YOUR INSTRUCTIONS ▸
Would you please retype, exactly, the lines of the listing below between the line with "Instruction: Click the New password field" and the line with "Click the lips", inclusive?

╭──

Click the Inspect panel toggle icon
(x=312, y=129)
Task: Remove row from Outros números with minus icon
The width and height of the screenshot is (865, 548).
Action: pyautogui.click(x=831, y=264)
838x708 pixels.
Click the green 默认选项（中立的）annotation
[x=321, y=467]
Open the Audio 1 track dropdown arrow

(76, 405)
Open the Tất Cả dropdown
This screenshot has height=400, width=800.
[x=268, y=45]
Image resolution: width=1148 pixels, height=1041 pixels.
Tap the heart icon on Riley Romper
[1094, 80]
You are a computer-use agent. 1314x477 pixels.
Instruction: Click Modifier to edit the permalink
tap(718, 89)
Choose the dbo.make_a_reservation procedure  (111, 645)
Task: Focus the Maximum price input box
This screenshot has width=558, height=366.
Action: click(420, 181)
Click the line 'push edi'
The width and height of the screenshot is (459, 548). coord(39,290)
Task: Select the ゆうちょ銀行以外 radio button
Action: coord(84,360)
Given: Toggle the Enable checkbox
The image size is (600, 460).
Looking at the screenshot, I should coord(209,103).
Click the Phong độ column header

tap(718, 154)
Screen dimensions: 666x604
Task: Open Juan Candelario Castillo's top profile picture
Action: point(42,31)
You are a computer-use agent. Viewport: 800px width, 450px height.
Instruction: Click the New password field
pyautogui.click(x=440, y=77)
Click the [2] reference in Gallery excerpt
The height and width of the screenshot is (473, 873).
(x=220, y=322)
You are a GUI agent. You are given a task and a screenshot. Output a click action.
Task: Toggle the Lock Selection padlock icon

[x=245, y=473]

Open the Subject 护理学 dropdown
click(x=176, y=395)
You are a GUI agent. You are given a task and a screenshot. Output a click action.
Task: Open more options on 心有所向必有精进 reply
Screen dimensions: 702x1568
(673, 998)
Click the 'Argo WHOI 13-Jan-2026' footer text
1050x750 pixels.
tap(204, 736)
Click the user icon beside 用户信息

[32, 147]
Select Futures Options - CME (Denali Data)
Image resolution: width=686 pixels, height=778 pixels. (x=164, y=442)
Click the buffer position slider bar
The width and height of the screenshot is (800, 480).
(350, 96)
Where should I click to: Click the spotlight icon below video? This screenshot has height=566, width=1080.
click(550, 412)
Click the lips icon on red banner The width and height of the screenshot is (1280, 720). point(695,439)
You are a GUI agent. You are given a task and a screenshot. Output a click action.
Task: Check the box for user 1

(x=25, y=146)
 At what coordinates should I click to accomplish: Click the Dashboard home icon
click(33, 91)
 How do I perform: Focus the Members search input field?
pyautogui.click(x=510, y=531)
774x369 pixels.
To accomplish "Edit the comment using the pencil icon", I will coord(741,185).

╰──

EXERCISE RESPONSE ▸
Instruction: Click the New password field
pyautogui.click(x=440, y=77)
Click the [2] reference in Gallery excerpt
The height and width of the screenshot is (473, 873).
(x=220, y=322)
You are a GUI agent. You are given a task and a screenshot. Output a click action.
Task: Toggle the Lock Selection padlock icon

[x=245, y=473]

Open the Subject 护理学 dropdown
click(x=176, y=395)
You are a GUI agent. You are given a task and a screenshot. Output a click action.
Task: Open more options on 心有所向必有精进 reply
Screen dimensions: 702x1568
(673, 998)
Click the 'Argo WHOI 13-Jan-2026' footer text
1050x750 pixels.
tap(204, 736)
Click the user icon beside 用户信息

[32, 147]
Select Futures Options - CME (Denali Data)
Image resolution: width=686 pixels, height=778 pixels. (x=164, y=442)
Click the buffer position slider bar
The width and height of the screenshot is (800, 480).
(350, 96)
Where should I click to: Click the spotlight icon below video? This screenshot has height=566, width=1080.
click(550, 412)
Click the lips icon on red banner The width and height of the screenshot is (1280, 720). point(695,439)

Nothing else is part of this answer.